ストーリー
トラベラーズ ストーリー
トラベラーズノートが伝えたいのは、旅するように毎日を過ごして欲しいということ。
旅人の視点で見つめることで、なにげない日々の出会いや風景の中に新しい発見や感動を見つけることが出来ます。
ここでは、トラベラーズノートを携えて旅をする中で出会ったモノ、コト、ヒトについてのストーリーを綴っています。
007 北海道 富良野

北海道はバイクに乗る人達にとって、特別な場所です。夏になると、渡り鳥のように多くのライダーたちがそこに向かいます。
オイルと海の生臭さの混じったフェリーの中から、少し緊張しながらゆっくりと大地にバイクを乗り出す瞬間は、なんともいえずわくわくしてきます。道に出て、ライダー同士がすれ違えば、必ず手をあげて挨拶を交わす。本州にいるときは、照れくさいそんな行為が自然に出てしまうのは、北の大地の開放感からなのかもしれません。
苫小牧のフェリー埠頭を出ると、北海道のへそと呼ばれる富良野に向かいます。まずはそこまで走り、一泊して、事前の情報収集に加え、天気予報、現地の人の話、気分などで、どこへ向かうかを決めます。
富良野は、ご存知のように「北の国から」で有名な場所でもあるので、ゆかりの喫茶店や温泉に入り、気分を北海道モードへ変えていきます。
バイクは、車と違って外気に身を晒しながら走ります。そのため、さまざまなにおいを感じることが出来ます。
例えば、朝靄の中、少ししめった道路を走っていると牧草の青々とした匂いがあふれてきます。また、牛の群れに遭遇すると、その排泄物のにおいに襲われますが、それもまた北海道気分を盛り上げてくれます。
海の側では潮の香りが、温泉地では硫黄の香りが、その場所に近づいたことを教えてくれます。
また、同時に雨や寒さもダイレクトに伝わってきます。夏でも雨に当たられて長い時間走り続けると、体は震えるほど冷たくなります。
やっとの思いでドライブインに着き、両手で抱きかかえるように熱い缶コーヒーを飲んでいると、車の人たちはTシャツ一枚でアイスクリームを食べていたりする。それくらい体感温度が違うのです。そんな冷え切った状態で体中が硬くなりながらバイクを走らせている時には、暖かい温泉はオアシスです。
北海道では、無料の露天風呂が多いので、雨の日は、一日に何回も温泉に入り雨をやり過ごします。

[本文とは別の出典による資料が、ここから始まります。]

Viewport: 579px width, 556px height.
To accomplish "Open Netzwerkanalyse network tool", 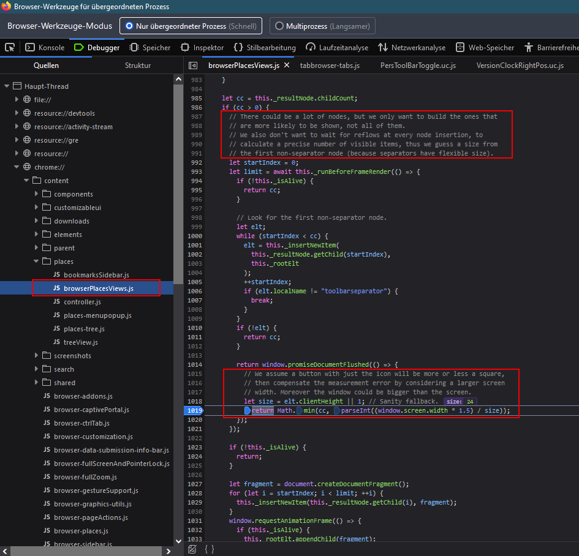I will pos(412,47).
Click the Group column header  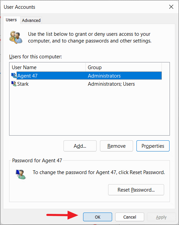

体も温まり、雨雲が少し薄らいできたころ、ようやくバイクを走らせますが、まだ冷たい空気が体を突き刺します。
そんな中、なんとか峠を越えて下りの道に入ると、突然、雲が晴れ、その隙間から光が差し込むことがあります。
雨で濡れた路面が、太陽の光できらきらと反射し、雨が蒸発しているのを見ることができます。その瞬間に、今までの体を突き刺すような冷気が、暖かな暖気に変わります。
山の上から見える今向かっている場所が、スポットライトのように差し込む光を浴びて歓迎してくれるように見えます。そんな瞬間に、バイクの乗る人だけが知る何ものにも変えがたい喜びを味わうことが出来るのです。